Spark is a scale-out framework offering several language bindings in Scala, Java, Python, .NET etc. where you primarily write your code in one of these languages, create data abstractions called resilient distributed datasets (RDD), dataframes, and datasets and then use a LINQ-like domain-specific language (DSL) to transform them. It also provides SparkSQL as a declarative sublanguage on the dataframe and dataset abstractions. The DSL provides two categories of operations, transformations and actions. Applying transformations to the data abstractions will not execute the transformation but instead build-up the execution plan that will be submitted for evaluation with an action (for example, writing the result into a temporary table or file, or printing the result).

Thus when translating a U-SQL script to a Spark program, you will have to decide which language you want to use to at least generate the data frame abstraction (which is currently the most frequently used data abstraction) and whether you want to write the declarative dataflow transformations using the DSL or SparkSQL. In some more complex cases, you may need to split your U-SQL script into a sequence of Spark and other steps implemented with Azure Batch or Azure Functions.

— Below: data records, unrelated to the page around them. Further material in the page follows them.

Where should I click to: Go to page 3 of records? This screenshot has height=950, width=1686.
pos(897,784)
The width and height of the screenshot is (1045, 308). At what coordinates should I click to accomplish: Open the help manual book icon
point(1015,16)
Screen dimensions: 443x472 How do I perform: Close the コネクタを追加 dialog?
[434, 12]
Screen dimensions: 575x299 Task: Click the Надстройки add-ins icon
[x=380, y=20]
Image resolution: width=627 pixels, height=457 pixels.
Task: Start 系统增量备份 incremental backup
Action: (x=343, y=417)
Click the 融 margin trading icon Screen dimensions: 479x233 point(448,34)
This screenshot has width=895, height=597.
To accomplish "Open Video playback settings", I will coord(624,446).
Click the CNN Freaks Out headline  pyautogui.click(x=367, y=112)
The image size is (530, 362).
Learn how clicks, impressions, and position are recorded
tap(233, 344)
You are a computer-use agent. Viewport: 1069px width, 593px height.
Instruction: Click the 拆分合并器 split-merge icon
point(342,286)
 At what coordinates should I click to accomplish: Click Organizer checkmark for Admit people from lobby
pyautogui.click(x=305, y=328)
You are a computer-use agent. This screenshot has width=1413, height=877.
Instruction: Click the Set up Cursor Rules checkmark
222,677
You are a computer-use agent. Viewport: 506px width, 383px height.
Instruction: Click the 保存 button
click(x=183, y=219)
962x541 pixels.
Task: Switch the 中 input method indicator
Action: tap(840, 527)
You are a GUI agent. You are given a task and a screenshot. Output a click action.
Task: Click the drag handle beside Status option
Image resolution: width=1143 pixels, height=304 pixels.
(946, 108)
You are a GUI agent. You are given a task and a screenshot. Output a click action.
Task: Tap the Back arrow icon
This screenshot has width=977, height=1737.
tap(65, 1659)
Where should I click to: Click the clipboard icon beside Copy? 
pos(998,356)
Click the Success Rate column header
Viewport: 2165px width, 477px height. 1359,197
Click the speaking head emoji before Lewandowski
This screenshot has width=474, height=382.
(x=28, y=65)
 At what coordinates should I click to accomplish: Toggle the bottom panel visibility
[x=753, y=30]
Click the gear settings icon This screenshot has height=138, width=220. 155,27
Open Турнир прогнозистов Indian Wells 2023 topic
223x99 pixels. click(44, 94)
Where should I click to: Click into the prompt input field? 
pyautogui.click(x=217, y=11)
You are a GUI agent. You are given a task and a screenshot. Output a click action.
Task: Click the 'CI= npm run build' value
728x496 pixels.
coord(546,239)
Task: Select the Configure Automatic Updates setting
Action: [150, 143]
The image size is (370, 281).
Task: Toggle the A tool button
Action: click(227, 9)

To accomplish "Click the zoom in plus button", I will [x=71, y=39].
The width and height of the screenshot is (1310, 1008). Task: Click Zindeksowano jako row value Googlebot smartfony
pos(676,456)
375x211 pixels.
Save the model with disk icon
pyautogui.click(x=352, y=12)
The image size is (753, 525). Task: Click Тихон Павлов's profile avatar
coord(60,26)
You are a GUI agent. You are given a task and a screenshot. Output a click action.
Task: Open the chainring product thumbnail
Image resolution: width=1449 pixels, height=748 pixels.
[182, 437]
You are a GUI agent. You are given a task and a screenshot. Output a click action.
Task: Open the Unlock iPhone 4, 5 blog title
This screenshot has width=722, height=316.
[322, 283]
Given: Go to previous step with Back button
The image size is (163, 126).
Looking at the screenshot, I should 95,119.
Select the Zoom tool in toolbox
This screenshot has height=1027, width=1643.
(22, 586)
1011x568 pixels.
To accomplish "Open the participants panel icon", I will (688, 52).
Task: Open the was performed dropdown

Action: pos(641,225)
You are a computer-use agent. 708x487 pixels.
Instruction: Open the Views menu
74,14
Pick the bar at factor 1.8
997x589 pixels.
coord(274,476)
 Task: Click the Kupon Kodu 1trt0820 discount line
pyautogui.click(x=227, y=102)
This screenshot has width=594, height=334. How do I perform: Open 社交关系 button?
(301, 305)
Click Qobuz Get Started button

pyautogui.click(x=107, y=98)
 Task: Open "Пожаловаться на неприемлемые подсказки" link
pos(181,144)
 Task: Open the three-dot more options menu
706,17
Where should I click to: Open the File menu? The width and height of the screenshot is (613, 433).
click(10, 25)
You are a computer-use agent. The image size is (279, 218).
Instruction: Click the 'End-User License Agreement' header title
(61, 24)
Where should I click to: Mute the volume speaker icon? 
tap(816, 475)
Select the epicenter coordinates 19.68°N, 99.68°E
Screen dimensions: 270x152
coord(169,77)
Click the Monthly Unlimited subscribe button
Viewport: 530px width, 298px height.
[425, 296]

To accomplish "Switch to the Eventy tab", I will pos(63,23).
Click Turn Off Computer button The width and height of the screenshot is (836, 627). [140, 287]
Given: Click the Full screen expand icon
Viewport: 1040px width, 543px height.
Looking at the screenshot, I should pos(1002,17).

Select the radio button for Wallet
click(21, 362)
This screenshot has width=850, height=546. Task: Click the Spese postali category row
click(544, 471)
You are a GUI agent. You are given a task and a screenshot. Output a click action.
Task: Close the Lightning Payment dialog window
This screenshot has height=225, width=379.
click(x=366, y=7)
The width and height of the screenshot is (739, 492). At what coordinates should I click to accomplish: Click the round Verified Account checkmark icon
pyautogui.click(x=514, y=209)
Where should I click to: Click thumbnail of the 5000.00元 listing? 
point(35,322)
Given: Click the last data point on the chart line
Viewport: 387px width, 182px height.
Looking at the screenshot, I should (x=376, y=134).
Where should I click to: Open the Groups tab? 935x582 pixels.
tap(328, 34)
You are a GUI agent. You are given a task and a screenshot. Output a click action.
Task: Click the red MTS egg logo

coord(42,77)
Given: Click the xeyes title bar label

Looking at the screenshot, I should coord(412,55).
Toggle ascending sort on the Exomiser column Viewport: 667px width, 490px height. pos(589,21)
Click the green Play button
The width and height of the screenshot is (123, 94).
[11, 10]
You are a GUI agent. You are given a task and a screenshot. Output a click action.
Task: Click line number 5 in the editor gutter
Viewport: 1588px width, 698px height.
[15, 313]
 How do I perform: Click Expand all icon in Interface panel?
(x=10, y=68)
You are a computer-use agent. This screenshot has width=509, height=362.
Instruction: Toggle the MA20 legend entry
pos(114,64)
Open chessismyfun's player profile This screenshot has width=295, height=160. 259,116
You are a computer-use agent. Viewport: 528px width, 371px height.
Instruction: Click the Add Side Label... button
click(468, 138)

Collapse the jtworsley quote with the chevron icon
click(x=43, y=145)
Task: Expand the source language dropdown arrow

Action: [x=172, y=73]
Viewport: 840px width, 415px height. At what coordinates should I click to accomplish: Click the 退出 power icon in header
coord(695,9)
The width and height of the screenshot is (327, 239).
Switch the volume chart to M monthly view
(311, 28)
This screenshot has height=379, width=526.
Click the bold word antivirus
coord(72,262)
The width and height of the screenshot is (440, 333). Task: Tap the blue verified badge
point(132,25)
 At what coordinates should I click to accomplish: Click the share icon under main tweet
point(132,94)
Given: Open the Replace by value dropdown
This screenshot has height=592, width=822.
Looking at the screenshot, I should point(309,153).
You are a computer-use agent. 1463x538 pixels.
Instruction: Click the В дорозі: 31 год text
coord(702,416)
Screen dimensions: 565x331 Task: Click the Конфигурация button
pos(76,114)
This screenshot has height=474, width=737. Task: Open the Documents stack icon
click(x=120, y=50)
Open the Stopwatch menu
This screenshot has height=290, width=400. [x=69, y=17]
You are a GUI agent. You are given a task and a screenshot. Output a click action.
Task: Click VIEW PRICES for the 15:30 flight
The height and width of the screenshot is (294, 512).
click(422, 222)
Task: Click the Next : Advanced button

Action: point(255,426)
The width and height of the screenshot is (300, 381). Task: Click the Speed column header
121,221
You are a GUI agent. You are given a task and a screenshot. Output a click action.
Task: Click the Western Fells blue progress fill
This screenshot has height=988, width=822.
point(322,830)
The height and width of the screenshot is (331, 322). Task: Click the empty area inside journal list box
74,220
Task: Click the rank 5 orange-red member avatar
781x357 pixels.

Furthermore, Azure Data Lake Analytics offers U-SQL in a serverless job service environment, while both Azure Databricks and Azure HDInsight offer Spark in form of a cluster service. When transforming your application, you will have to take into account the implications of now creating, sizing, scaling, and decommissioning the clusters.

Transform U-SQL scripts

U-SQL scripts follow the following processing pattern:

  1. Data gets read from either unstructured files, using the EXTRACT statement, a location or file set specification, and the built-in or user-defined extractor and desired schema, or from U-SQL tables (managed or external tables). It is represented as a rowset.
  2. The rowsets get transformed in multiple U-SQL statements that apply U-SQL expressions to the rowsets and produce new rowsets.
  3. Finally, the resulting rowsets are output into either files using the OUTPUT statement that specifies the location(s) and a built-in or user-defined outputter, or into a U-SQL table.

The script is evaluated lazily, meaning that each extraction and transformation step is composed into an expression tree and globally evaluated (the dataflow).

Spark programs are similar in that you would use Spark connectors to read the data and create the dataframes, then apply the transformations on the dataframes using either the LINQ-like DSL or SparkSQL, and then write the result into files, temporary Spark tables, some programming language types, or the console.

Transform .NET code

U-SQL's expression language is C# and it offers a variety of ways to scale out custom .NET code.

Since Spark currently does not natively support executing .NET code, you will have to either rewrite your expressions into an equivalent Spark, Scala, Java, or Python expression or find a way to call into your .NET code. If your script uses .NET libraries, you have the following options:

  • Translate your .NET code into Scala or Python.
  • Split your U-SQL script into several steps, where you use Azure Batch processes to apply the .NET transformations (if you can get acceptable scale)
  • Use a .NET language binding available in Open Source called Moebius. This project is not in a supported state.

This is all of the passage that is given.